This document describes how to run, interpret, and compare sandbox performance benchmarks for Fence.

Quick Start

# Install dependencies
brew install hyperfine   # macOS
# apt install hyperfine  # Linux

go install golang.org/x/perf/cmd/benchstat@latest

# Run CLI benchmarks
./scripts/benchmark.sh

# Run Go microbenchmarks
go test -run=^$ -bench=. -benchmem ./internal/sandbox/...

Goals

  1. Quantify sandbox overhead on each platform (sandboxed / unsandboxed ratio)
  2. Compare macOS (Seatbelt) vs Linux (bwrap+Landlock) overhead fairly
  3. Attribute overhead to specific components (proxy startup, bridge setup, wrap generation)
  4. Track regressions over time

Benchmark Types

Layer 1: CLI Benchmarks (scripts/benchmark.sh)

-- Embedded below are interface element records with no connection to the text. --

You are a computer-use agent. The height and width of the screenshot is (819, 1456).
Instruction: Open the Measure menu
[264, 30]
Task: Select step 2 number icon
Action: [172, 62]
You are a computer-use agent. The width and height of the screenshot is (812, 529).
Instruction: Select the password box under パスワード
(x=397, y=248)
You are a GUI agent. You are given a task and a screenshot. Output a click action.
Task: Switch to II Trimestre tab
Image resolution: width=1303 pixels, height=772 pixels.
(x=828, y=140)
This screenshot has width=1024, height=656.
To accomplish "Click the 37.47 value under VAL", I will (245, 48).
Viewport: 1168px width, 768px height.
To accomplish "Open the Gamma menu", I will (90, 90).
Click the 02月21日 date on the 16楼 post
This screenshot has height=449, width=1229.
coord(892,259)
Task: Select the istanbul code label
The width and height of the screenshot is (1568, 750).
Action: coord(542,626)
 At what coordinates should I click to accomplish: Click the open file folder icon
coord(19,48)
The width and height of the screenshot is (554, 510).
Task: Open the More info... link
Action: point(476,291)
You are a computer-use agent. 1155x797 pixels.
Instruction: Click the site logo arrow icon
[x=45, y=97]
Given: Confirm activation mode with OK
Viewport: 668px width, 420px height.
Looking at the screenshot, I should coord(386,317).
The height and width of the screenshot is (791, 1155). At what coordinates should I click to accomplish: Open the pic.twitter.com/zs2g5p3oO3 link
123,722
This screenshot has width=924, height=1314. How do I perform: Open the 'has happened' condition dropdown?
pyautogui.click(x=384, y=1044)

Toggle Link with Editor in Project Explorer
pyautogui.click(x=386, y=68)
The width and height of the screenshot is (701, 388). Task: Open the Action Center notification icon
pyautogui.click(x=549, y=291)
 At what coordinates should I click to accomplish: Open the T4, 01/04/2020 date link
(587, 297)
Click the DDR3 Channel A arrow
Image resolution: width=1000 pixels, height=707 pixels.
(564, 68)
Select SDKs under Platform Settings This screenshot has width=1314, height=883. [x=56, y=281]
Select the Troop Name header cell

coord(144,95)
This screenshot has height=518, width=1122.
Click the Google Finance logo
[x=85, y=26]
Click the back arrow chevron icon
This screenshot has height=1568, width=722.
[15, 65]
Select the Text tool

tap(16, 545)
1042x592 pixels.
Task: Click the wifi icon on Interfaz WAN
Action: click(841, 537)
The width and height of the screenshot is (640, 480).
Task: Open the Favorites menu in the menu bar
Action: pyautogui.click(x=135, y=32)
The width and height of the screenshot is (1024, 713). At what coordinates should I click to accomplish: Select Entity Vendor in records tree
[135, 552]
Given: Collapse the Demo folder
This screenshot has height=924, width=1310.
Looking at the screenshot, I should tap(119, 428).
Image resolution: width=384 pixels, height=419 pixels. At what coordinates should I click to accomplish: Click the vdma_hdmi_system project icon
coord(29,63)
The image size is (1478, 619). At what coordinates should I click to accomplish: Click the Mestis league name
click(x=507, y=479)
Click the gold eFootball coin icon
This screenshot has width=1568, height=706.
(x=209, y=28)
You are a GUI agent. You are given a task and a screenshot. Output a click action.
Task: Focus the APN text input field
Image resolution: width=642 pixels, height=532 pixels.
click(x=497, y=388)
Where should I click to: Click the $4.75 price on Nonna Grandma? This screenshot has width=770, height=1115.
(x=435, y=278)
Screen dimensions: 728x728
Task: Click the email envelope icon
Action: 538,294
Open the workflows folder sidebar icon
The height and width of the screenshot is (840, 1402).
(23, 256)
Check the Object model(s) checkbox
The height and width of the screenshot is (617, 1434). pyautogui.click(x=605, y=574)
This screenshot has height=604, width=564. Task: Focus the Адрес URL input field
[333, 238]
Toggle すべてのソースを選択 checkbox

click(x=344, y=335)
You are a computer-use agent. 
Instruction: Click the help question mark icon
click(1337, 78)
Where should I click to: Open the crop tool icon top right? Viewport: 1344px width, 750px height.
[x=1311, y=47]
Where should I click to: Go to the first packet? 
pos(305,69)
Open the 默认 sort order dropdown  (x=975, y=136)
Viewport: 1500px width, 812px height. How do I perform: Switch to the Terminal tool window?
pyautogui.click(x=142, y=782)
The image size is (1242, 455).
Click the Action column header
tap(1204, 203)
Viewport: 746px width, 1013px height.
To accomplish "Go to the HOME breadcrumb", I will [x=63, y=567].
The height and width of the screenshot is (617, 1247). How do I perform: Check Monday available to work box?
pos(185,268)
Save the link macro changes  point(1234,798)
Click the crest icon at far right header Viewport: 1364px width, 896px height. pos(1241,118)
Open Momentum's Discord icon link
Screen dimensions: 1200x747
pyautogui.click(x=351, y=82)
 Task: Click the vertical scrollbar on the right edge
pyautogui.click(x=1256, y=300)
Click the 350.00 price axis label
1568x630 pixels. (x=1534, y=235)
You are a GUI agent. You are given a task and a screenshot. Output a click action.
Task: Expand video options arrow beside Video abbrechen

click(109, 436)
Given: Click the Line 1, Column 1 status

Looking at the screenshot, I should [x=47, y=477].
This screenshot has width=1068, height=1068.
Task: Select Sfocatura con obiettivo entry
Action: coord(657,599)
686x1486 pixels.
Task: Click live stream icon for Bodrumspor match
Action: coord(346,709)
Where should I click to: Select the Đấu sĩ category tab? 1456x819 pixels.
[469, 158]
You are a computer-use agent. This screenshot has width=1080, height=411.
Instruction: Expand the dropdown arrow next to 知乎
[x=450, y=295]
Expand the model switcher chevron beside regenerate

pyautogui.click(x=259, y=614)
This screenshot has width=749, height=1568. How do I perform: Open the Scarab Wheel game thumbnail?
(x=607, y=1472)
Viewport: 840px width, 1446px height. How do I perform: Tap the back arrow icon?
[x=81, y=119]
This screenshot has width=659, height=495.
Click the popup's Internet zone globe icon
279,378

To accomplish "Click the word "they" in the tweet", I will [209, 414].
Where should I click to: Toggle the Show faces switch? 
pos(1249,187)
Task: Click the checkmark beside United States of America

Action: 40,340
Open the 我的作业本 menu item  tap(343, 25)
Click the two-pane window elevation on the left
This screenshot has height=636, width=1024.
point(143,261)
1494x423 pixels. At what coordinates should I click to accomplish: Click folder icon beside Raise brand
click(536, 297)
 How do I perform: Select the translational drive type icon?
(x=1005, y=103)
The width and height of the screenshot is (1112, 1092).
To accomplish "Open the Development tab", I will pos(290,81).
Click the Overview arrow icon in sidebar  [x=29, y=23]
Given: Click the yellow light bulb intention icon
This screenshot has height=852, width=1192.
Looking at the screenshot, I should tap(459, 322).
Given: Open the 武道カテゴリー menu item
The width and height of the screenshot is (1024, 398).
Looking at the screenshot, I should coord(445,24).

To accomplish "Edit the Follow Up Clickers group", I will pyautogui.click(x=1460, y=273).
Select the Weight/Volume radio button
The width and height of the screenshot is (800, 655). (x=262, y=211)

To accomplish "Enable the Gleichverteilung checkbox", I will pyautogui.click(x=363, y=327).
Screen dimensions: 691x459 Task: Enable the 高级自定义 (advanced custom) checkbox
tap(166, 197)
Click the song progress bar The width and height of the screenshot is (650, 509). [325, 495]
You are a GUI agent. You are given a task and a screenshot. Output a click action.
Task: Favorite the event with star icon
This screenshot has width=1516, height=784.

What it measures: Real-world agent cost - full fence invocation including proxy startup, socat bridges (Linux), and sandbox-exec/bwrap setup.

This is the most realistic benchmark for understanding the cost of running agent commands through Fence.

# Full benchmark suite
./scripts/benchmark.sh

# Quick mode (fewer runs)
./scripts/benchmark.sh -q

# Custom output directory
./scripts/benchmark.sh -o ./my-results

# Include network benchmarks (requires local server)
./scripts/benchmark.sh --network

Options

Option Description
-b, --binary PATH Path to fence binary (default: ./fence)
-o, --output DIR Output directory (default: ./benchmarks)
-n, --runs N Minimum runs per benchmark (default: 30)
-q, --quick Quick mode: fewer runs, skip slow benchmarks
--network Include network benchmarks

Layer 2: Go Microbenchmarks (internal/sandbox/benchmark_test.go)

What it measures: Component-level overhead - isolates Manager initialization, WrapCommand generation, and execution.

# Run all benchmarks
go test -run=^$ -bench=. -benchmem ./internal/sandbox/...

# Run specific benchmark
go test -run=^$ -bench=BenchmarkWarmSandbox -benchmem ./internal/sandbox/...

# Multiple runs for statistical analysis
go test -run=^$ -bench=. -benchmem -count=10 ./internal/sandbox/... > bench.txt
benchstat bench.txt

Available Benchmarks

Benchmark Description
BenchmarkBaseline_* Unsandboxed command execution
BenchmarkManagerInitialize Cold initialization (proxies + bridges)
BenchmarkWrapCommand Command string construction only
BenchmarkColdSandbox_* Full init + wrap + exec per iteration
BenchmarkWarmSandbox_* Pre-initialized manager, just exec
BenchmarkOverhead Grouped comparison of baseline vs sandbox

Layer 3: OS-Level Profiling

What it measures: Kernel/system overhead - context switches, syscalls, page faults.

Linux

# Quick syscall cost breakdown
strace -f -c ./fence -- true

# Context switches, page faults
perf stat -- ./fence -- true

# Full profiling (flamegraph-ready)
perf record -F 99 -g -- ./fence -- git status
perf report

macOS

# Time Profiler via Instruments
xcrun xctrace record --template 'Time Profiler' --launch -- ./fence -- true

# Quick call-stack snapshot
./fence -- sleep 5 &
sample $! 5 -file sample.txt

Interpreting Results

Key Metric: Overhead Factor

Overhead Factor = time(sandboxed) / time(unsandboxed)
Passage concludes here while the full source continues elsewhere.